The Grand Duchy of Lithuania, one of the largest states in Europe at the time, became the de facto successor of the traditions of Kievan Rus'. Economically and culturally, the Rutheinian lands were much more developed than the Lithuanian ones. Rutheinian elites formed the face of the Lithuanian state also. A lot of norms of Rutheinian law, titles of positions, estates, system of administrations, etc. were learned. Rutheinian became the official language of the Grand Duchy of Lithuania, which was used for business documents.
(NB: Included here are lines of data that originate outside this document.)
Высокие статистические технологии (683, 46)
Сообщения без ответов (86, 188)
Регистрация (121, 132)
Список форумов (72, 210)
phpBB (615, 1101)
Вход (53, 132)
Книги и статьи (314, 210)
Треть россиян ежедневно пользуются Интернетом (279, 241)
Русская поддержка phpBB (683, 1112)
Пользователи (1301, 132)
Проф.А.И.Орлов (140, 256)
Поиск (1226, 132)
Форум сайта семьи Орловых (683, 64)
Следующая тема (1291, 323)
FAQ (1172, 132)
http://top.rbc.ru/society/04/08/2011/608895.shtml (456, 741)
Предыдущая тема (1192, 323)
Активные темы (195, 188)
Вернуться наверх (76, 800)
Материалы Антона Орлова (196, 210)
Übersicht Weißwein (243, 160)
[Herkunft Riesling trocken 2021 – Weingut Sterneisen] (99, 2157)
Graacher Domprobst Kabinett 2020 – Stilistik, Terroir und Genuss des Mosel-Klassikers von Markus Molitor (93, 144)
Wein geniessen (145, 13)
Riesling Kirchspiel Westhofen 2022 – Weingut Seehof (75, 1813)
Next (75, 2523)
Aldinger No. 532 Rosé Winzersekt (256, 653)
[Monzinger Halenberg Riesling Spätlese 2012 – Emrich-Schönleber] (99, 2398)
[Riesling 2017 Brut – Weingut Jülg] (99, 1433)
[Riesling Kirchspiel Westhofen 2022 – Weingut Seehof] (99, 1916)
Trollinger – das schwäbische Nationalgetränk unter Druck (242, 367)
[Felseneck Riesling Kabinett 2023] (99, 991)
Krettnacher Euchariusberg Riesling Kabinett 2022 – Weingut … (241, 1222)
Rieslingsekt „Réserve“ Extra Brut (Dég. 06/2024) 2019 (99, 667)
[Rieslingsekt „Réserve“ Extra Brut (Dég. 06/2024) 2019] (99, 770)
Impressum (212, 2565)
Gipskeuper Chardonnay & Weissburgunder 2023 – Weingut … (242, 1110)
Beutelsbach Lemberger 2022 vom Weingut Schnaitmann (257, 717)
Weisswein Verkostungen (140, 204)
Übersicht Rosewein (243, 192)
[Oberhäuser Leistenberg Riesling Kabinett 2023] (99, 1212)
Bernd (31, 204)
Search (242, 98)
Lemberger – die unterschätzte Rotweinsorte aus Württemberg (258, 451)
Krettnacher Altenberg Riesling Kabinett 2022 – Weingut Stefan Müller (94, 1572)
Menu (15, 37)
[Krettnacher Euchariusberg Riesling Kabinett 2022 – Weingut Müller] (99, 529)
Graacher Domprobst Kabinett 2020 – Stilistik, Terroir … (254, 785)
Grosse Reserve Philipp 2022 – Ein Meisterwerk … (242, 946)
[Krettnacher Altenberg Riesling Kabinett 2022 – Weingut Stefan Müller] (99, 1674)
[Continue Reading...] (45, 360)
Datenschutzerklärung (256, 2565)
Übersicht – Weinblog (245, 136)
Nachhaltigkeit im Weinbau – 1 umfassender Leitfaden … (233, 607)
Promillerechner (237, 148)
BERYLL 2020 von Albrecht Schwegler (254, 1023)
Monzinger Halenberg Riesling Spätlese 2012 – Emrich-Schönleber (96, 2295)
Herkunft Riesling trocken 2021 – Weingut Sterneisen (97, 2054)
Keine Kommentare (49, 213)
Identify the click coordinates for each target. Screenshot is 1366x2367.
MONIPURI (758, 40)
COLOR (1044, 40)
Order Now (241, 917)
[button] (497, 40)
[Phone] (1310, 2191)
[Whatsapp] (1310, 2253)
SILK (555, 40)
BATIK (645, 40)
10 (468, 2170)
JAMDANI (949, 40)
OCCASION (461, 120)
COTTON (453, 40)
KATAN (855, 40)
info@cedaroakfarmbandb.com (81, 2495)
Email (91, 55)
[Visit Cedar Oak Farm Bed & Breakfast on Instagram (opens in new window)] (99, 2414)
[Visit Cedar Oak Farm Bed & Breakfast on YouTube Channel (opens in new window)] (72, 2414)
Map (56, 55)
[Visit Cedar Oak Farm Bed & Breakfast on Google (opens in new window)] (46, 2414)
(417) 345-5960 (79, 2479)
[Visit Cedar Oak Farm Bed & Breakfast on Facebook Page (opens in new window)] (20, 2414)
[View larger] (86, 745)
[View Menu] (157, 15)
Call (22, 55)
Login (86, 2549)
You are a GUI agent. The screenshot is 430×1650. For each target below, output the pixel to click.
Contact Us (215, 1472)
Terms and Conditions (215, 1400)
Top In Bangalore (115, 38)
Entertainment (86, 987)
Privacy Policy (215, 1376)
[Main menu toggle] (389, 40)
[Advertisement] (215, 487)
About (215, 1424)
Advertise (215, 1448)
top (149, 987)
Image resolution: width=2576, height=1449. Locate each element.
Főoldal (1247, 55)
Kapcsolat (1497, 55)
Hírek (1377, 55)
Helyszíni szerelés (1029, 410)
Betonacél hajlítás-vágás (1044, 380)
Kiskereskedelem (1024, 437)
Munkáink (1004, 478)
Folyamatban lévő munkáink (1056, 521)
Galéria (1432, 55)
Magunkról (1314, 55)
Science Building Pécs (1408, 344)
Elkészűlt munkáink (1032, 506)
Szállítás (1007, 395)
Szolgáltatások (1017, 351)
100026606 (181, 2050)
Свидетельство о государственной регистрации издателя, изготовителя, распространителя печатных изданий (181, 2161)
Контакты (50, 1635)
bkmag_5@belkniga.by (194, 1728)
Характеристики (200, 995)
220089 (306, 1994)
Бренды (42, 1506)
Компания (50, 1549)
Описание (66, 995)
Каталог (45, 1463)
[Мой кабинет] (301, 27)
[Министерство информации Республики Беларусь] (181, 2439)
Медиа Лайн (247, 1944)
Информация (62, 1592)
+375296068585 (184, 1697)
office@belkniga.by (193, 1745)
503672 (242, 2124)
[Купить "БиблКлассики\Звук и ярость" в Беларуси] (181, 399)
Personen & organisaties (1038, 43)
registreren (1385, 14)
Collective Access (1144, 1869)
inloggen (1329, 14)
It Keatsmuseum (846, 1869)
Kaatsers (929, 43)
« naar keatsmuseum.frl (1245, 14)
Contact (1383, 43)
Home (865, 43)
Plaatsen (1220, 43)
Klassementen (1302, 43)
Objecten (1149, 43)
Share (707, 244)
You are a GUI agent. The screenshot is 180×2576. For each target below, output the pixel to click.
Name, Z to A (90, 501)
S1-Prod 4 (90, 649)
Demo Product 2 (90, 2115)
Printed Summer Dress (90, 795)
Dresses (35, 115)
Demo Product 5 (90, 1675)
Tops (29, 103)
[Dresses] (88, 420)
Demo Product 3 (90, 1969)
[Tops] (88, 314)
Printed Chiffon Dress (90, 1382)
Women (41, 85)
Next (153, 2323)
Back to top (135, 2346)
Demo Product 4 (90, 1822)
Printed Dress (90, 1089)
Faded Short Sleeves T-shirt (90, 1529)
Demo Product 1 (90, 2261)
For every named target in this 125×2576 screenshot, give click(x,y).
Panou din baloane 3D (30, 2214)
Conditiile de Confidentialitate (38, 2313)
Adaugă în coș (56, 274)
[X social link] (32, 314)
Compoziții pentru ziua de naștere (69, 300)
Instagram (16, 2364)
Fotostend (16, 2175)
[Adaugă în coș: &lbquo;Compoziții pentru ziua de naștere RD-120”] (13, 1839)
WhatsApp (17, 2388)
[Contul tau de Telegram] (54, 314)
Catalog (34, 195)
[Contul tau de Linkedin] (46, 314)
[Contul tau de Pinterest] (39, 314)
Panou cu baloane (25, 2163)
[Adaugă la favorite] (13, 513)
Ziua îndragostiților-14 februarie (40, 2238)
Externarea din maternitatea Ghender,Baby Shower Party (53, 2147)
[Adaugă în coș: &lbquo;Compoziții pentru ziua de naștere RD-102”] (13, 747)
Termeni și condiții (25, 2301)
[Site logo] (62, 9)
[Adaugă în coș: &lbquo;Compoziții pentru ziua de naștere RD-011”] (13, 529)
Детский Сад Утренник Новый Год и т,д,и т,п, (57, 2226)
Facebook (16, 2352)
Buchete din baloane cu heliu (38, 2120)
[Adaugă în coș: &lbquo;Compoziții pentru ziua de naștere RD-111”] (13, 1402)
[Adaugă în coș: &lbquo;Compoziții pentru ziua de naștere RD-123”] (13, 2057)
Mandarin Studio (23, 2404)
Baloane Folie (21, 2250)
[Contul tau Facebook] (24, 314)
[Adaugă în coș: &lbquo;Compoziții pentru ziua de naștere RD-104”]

Most of Ukraine bordered parts of Lithuania, and some say that the name "Ukraine" comes from the local word for "border," although the name "Ukraine" was also used centuries earlier. And it is more likely that the name points towards the country's traditional production of grain. Lithuania took control of the state of Volynia in northern and northwestern Ukraine, including the region around Kyiv (Rus), and the rulers of Lithuania then adopted the title of ruler of Rus'.
Despite that, many Ukrainians (then known as Ruthenians) were in high positions of power in the Grand Duchy of Lithuania, comprising local rulers, gentry, and even the Lithuanian Crown itself. During this time, Ukraine and Ukrainians saw relative prosperity and autonomy, with the Duchy functioning more like a joint Lithuanian-Ukrainian state, with freedom to practice Orthodox Christianity, speak Ukrainian (especially demonstrated by the significantly low linguistic overlap between the Ukrainian and Lithuanian languages), and continue to engage in Ukrainian culture practices, remaining unabated. In addition, the official language of the state was Ruthenian language, or Old Ukrainian.